If adopted, the regulations would come into action in late 2023, with further increased minimum standards introduced from September 2027.

Business and Energy Minister Lord Callanan said, “By going further with these regulations than either the US or EU, British homes, factories and offices will have some of the cheapest and greenest lighting in the world, helping keep down bills and reducing energy usage.”

Energy savings with businesses in mind

Practical applications of the proposal include implementing higher standards for lighting products sold in shops, such as those which are powered by low energy-use LEDs. Replacing a household’s halogen bulbs with LEDs can lead to consumer savings of roughly £2,000 to £3,000 over the lifetime of the bulbs, depending on the size of the building. Businesses can also utilise similar practices to reduce lighting costs in their buildings at a larger scale.
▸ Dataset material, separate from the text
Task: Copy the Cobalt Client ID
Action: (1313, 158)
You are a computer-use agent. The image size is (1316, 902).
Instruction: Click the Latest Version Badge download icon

Making homes and businesses more energy efficient and so bringing down fuel bills is part of the government’s wider long-term commitment, announced as part of the Autumn Statement, to reduce the UK’s final energy consumption from buildings and industry by 15% by 2030 against 2021 levels,” stated the government announcement.

Half of product models in the British market are already meeting new minimum energy performance standards, but lighting still accounts for a significant amount of energy consumption. The government estimates that the new regulations could result in 1.7 million tonnes of carbon savings by 2050, which is equal to a year’s worth of emissions from 2.5 million UK households.